Applications made to local consent authorities follow a statutory process for determination.
The Environmental Planning and Assessment Act 1979 (NSW) provides that applications may either be approved, may be deemed to have been refused, or actually be refused.
When is an application deemed to have been refused?
Where a local consent authority has failed to respond within 42 days of having received a validly lodged development application (or 62 days for designated developments or integrated developments) then Regulation 113 of the Environmental Planning and Assessment Regulation 2000 (NSW) provides that the application is deemed to have refused.
Where the application is determined and not endorsed, the application is refused.
In circumstances where an application is deemed to have been refused, or is actually assessed and refused, an aggrieved party may:
- Consider appealing through the council’s internal review procedures.
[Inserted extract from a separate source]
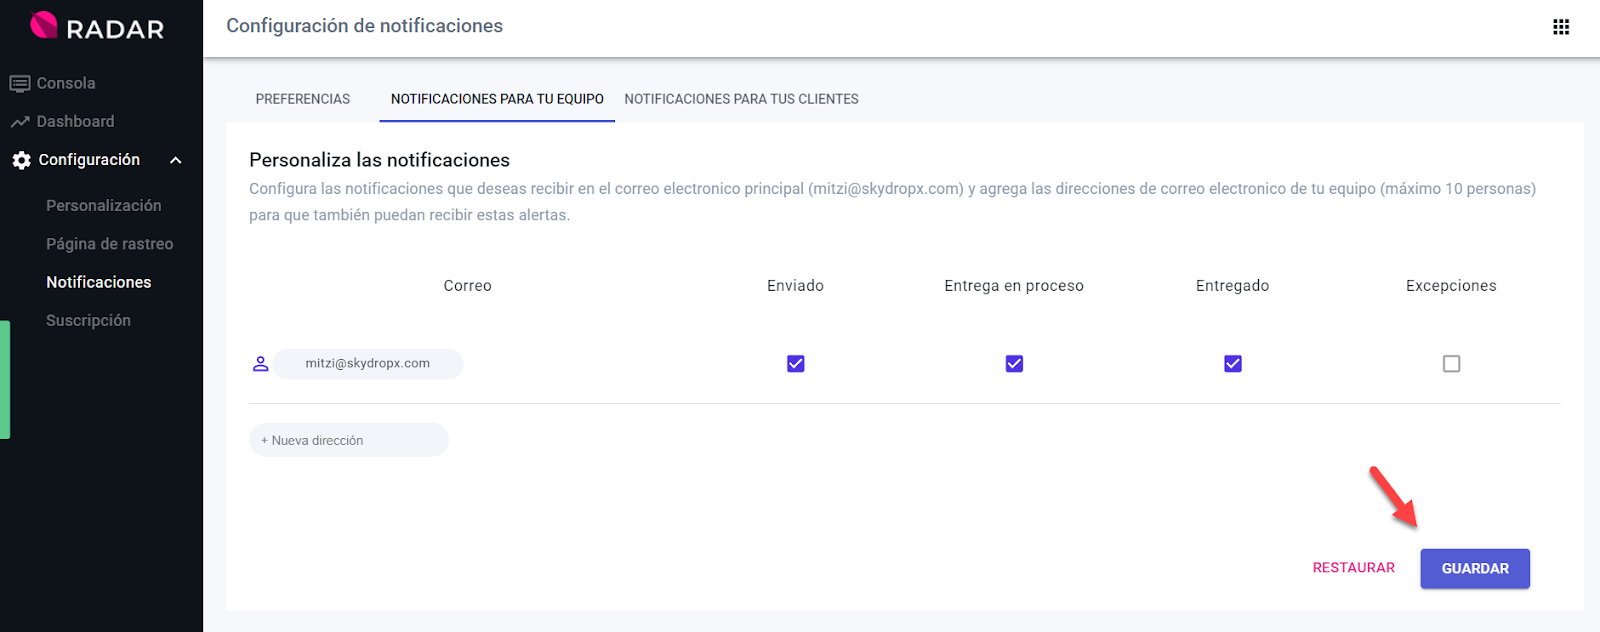
Task: Open Personalización in the sidebar
Action: [103, 206]
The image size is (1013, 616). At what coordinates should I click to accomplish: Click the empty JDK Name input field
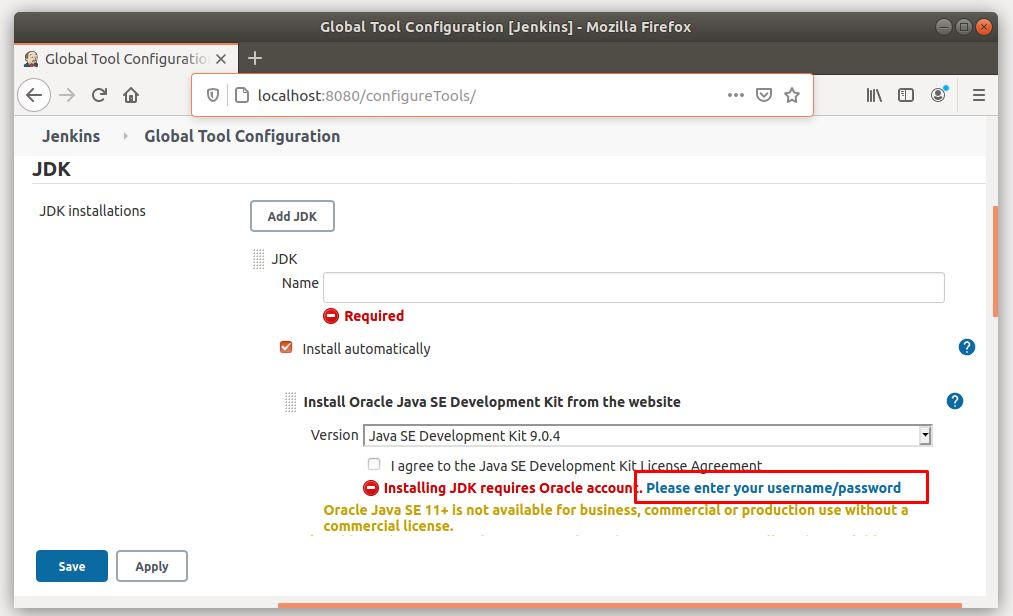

- Appeal the decision within 6 months of notice to the Land and Environment Court of NSW.
Prior to lodging an appeal, it would be prudent to ensure that all relevant matters have been dealt with including:
- The full development application fee has been paid to the local council;
- All relevant documents have been provided to the local council prior to assessment;
- Copies of any documents or material that have been lodged with the local council at any time are in your possession.
- All procedural requirements that were required prior to development consent being granted have materialised, including but not limited to, public notification.
- The plans attached to the development application must satisfy Schedule A to the Class 1 Practice Note of the Land and Environment Court.
- If there was an actual refusal, obtain a copy of the local council’s Notice of Determination that refused the development application.